(Supplied information)

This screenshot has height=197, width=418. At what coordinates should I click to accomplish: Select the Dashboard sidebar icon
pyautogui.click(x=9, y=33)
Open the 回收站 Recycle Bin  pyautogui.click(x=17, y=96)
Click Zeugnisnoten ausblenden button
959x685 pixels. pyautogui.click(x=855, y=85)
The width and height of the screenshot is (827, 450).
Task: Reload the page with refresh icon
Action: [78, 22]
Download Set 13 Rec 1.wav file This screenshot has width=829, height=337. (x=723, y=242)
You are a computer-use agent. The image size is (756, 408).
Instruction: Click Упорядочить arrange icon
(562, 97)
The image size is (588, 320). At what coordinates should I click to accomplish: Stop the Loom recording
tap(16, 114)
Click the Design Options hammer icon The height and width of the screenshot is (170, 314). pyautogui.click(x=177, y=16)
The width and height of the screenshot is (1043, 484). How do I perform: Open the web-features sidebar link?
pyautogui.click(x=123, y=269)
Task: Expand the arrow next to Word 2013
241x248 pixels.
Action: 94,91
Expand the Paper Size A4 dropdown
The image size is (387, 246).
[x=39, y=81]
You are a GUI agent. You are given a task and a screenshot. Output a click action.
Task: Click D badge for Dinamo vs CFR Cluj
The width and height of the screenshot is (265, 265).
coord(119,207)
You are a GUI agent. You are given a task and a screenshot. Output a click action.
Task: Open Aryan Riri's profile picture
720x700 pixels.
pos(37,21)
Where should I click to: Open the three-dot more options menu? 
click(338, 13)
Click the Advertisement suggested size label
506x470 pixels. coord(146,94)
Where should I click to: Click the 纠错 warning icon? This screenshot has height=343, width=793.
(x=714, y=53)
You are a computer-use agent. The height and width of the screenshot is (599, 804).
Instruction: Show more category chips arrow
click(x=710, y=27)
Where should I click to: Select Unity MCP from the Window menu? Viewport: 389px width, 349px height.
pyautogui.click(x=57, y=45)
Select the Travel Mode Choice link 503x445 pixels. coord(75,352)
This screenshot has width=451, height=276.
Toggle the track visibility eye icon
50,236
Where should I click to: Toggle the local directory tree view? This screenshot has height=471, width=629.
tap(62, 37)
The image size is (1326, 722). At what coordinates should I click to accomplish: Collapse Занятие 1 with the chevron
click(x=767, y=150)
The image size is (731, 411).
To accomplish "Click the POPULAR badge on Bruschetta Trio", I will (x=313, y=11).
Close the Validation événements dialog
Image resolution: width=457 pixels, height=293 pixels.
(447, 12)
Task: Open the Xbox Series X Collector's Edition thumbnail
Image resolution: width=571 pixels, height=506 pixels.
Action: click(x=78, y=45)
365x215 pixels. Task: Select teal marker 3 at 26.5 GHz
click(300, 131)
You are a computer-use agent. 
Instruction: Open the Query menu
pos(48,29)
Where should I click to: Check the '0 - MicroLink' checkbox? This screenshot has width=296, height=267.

(End Supplied information)

**Action item**
Only these lines should appear in the reply: the one containing "365x215 pixels. Task: Select", the last line of the data, and all lines between them, each copied exactly.

**Answer to this problem**
365x215 pixels. Task: Select teal marker 3 at 26.5 GHz
click(300, 131)
You are a computer-use agent. 
Instruction: Open the Query menu
pos(48,29)
Where should I click to: Check the '0 - MicroLink' checkbox? This screenshot has width=296, height=267.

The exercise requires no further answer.